For the kinds of applications we’ve often worked with (multiuser, distributed, web, and enterprise applications), object retrieval using many round trips to/from the database is unacceptable. We argue that tools should emphasize the R in ORM to a much greater extent than has been traditional.

The problem of fetching object graphs efficiently (with minimal access to the database) has often been addressed by providing association-level fetching strategies specified in metadata of the association mapping. The trouble with this approach is that each piece of code that uses an entity requires a different set of associated objects. But this isn’t enough. We argue that what is needed is support for fine-grained runtime association fetching strategies. NHibernate supports both: it lets you specify a default fetching strategy in the mapping file and then override it at runtime in code.

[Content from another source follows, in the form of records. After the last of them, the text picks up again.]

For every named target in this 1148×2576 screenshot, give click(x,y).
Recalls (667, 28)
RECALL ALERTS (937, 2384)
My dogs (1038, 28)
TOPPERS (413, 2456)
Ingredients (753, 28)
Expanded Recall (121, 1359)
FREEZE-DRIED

NHibernate allows you to choose among four fetching strategies for any association, in association metadata and at runtime:

  • Immediate fetching The associated object is fetched immediately, using a sequential database read (or cache lookup).
  • Lazy fetchingThe associated object or collection is fetched “lazily,” when it’s first accessed. This results in a new request to the database (unless the associated object is cached).
  • Eager fetchingThe associated object or collection is fetched together with the owning object, using a SQL outer join, and no further database request is required.
  • Batch fetchingThis approach may be used to improve the performance of lazy fetching by retrieving a batch of objects or collections when a lazy association is accessed. (Batch fetching may also be used to improve the performance of immediate fetching.)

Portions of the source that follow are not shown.